At this point in 2020, there are more questions than answers.
So basically not much has changed when it comes to the Denver Broncos over the last four seasons. Hey, in this crazy year, at least’s that’s stayed consistent.
Where do the Broncos go from here? Where does Drew Lock go from here?
After getting flogged by a division rival for the second time in four games, Denver (3-6) turns its sights to what I feel is the surprise team in the NFL in the Miami Dolphins (6-3).
Can the Broncos get back in the win column? Again with the questions and we’ll soon get the answers.
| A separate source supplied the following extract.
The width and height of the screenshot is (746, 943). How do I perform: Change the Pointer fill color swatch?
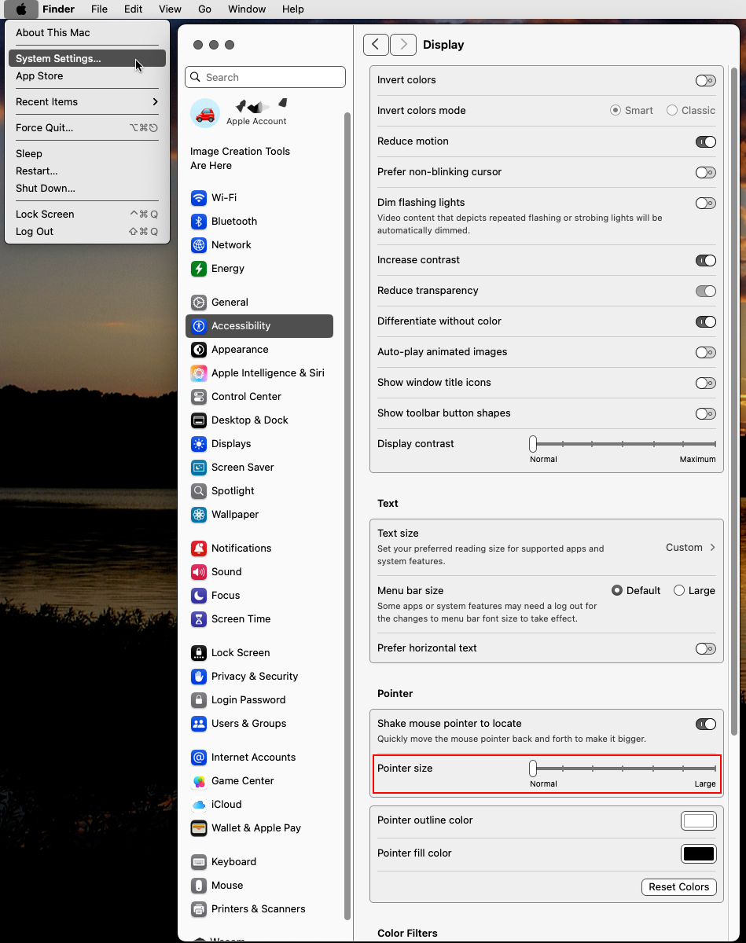698,853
On the MHR Radio Podcast, Adam Malnati and I previewed Sunday’s game and the current state of the team.
Miami: Twenty-ninth in overall offense (318.1 yards per game), 28th in rushing (98.7), 26th in passing (219.4), ninth in scoring offense (27.9 points per game).
Denver: Twenty-sixth in overall offense (334.0 yards per game), 19th in rushing (106.6), 23rd in passing (227.4), 28th in scoring offense (20.7 points per game).
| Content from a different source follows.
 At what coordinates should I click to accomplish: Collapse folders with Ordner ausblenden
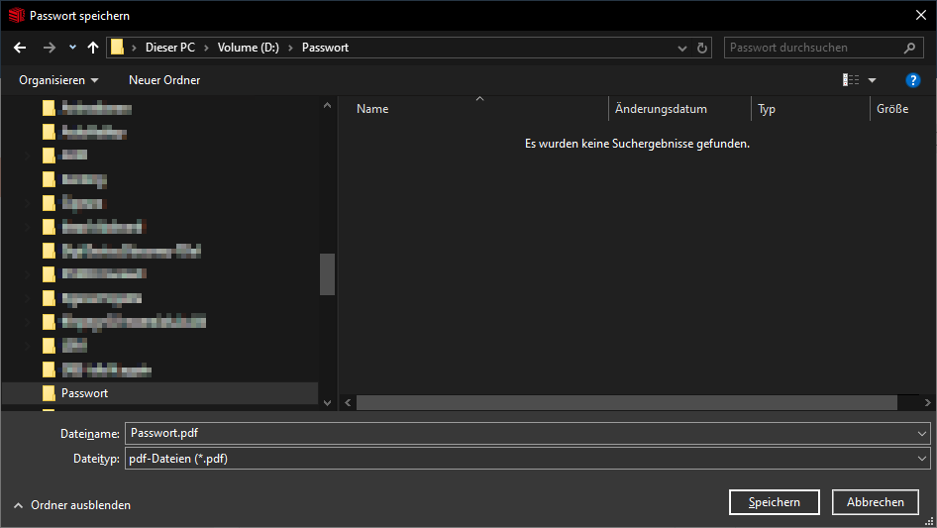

Miami: Nineteenth in overall defense (371.9 yards per game), 22nd in rushing defense (128.1), 19th in passing defense (243.8), fifth in scoring defense (20.2 points per game).
Denver: Seventeenth in overall in defense (360.0 yards per game), 23rd in rushing defense (128.8), 14th in passing defense (231.2), 27th in scoring defense (28.2 points per game).
Here are the MHR staff’s keys to Sunday’s game.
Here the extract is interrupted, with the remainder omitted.